Transformations in the Complex Plane

Date: 12/07/98 at 10:53:38
From: Tootsie
Subject: Transformations in the Complex Plane

Dr. Math, 

I have 2 questions about complex transformations:

1) I am supposed to find the set in the complex plane defined by the 
condition Im(1/z) < -1/2, and tell if the set is open, connected, and 
bounded.

2) I need to show that the transformation w = 2/z maps the disk 
abs(z-i) < 1 onto the lower half of the plane Im(w) < -1. What does 
this look like on the Riemann sphere? I think that the 2/z should be 
like the 1/z somehow, but I'm not sure.

I understand open, connected, and bounded, but I could really use your 
help.  Thanks.

Date: 12/07/98 at 16:22:28
From: Doctor Anthony
Subject: Re: Transformations in the Complex Plane

Question 1:

                        
If z = x+iy:

            1      (x-iy)      x-iy
   1/z =  ------ * ------  = -------
           x+iy    (x-iy)    x^2+y^2

                       
and so we require:

      -y
   -------- < -1/2
    x^2+y^2

   -2y < -(x^2+y^2)

   x^2 + y^2 - 2y < 0

   x^2 + y^2 - 2y + 1 < 1

   x^2 + (y-1)^2 < 1

So the region in the plane satisfying the inequality is the interior 
of the circle with centre (0,1) and radius 1. The set is bounded and 
connected.

Question 2:

If w = 2/z then z = 2/w. So |z-i| < 1 can be written  |2/w -i| < 1,
and 2/w = 2/(u+iv) = 2(u-iv)/(u^2+v^2) = 2w*/|w|^2. 

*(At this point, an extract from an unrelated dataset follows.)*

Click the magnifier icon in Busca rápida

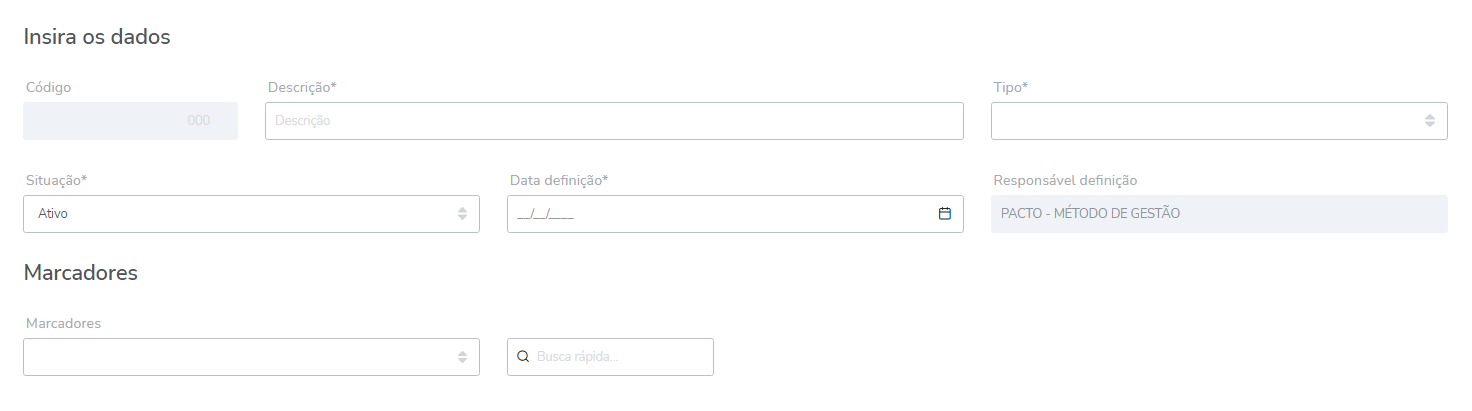point(522,357)
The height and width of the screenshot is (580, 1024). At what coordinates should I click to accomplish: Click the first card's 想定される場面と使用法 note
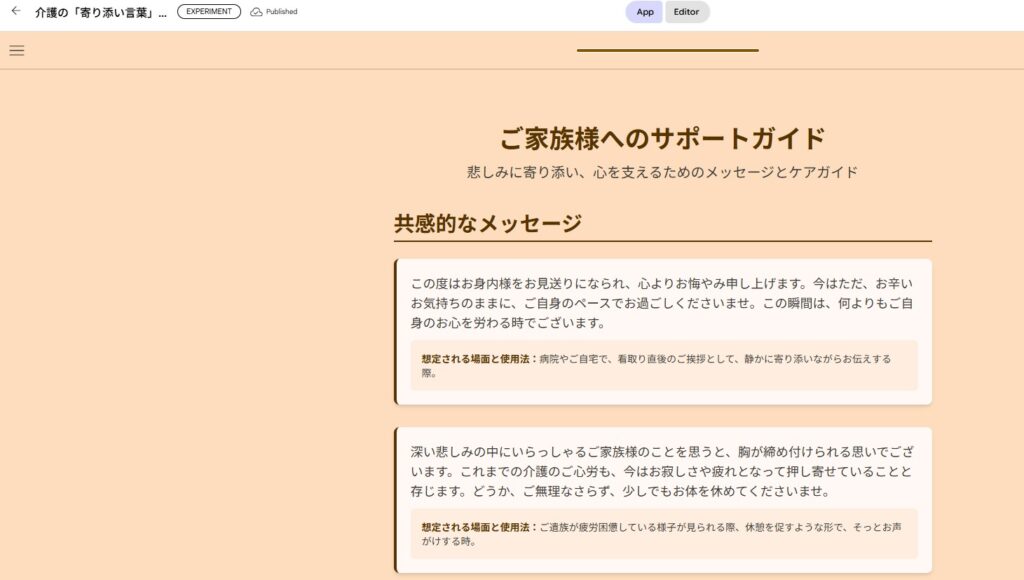click(662, 365)
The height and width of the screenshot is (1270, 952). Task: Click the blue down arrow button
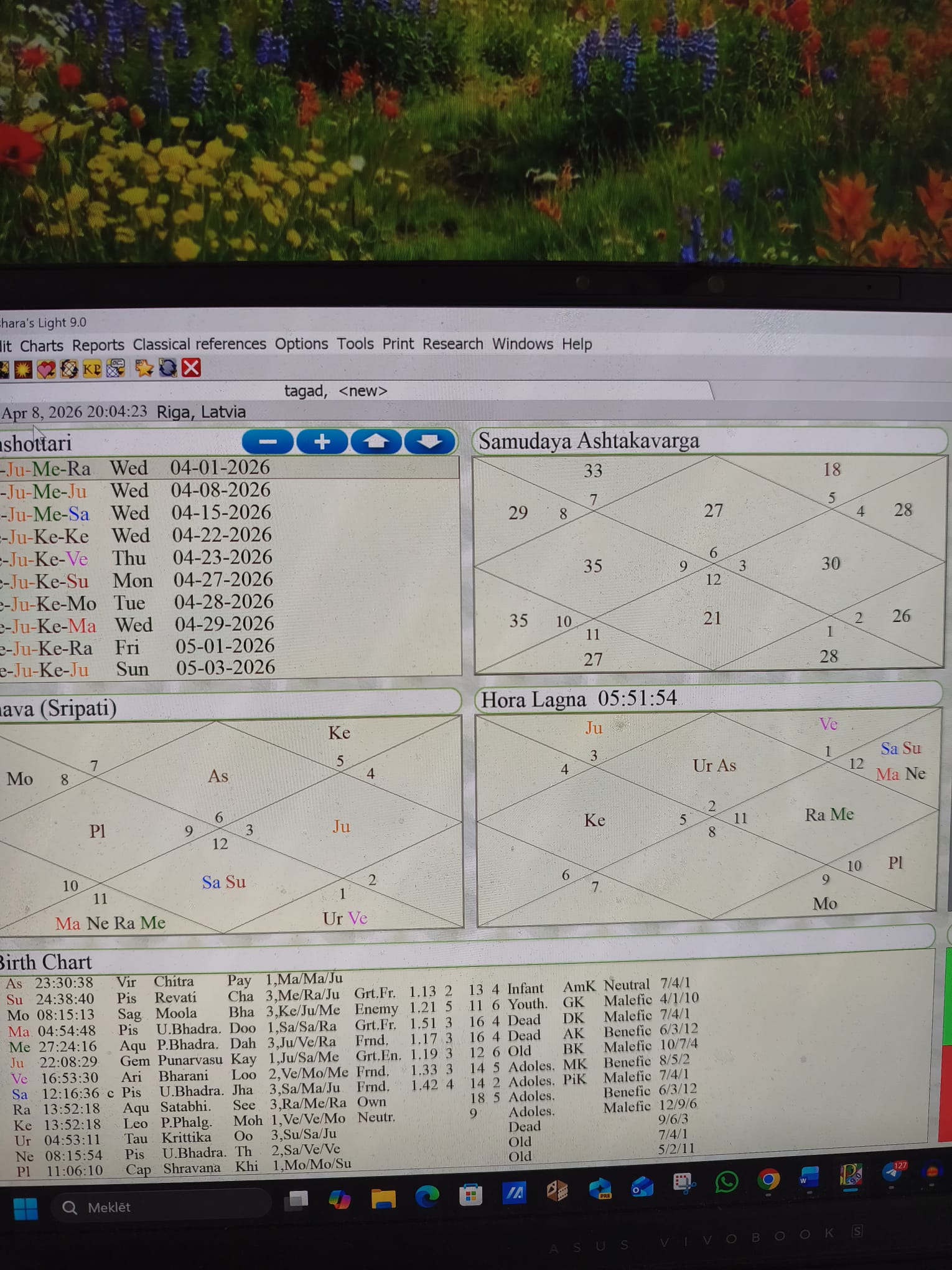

So we have |2w*/|w|^2 - i| < 1, and using the fact that |z|^2 = z.z* we 
have on squaring the above inequality:

   (2w*/|w|^2 - i)(2w/|w|^2 + i) < 1

   4ww*/|w|^4 + i(2w*/|w|^2 - 2w/|w|^2) + 1 < 1

   4|w|^2/|w|^4 + 4v/|w|^2  < 0

   1/|w|^2 + v/|w|^2 < 0

   1 + v < 0

   v < -1

That is, Im(w) < -1.
                    
- Doctor Anthony, The Math Forum
  http://mathforum.org/dr.math/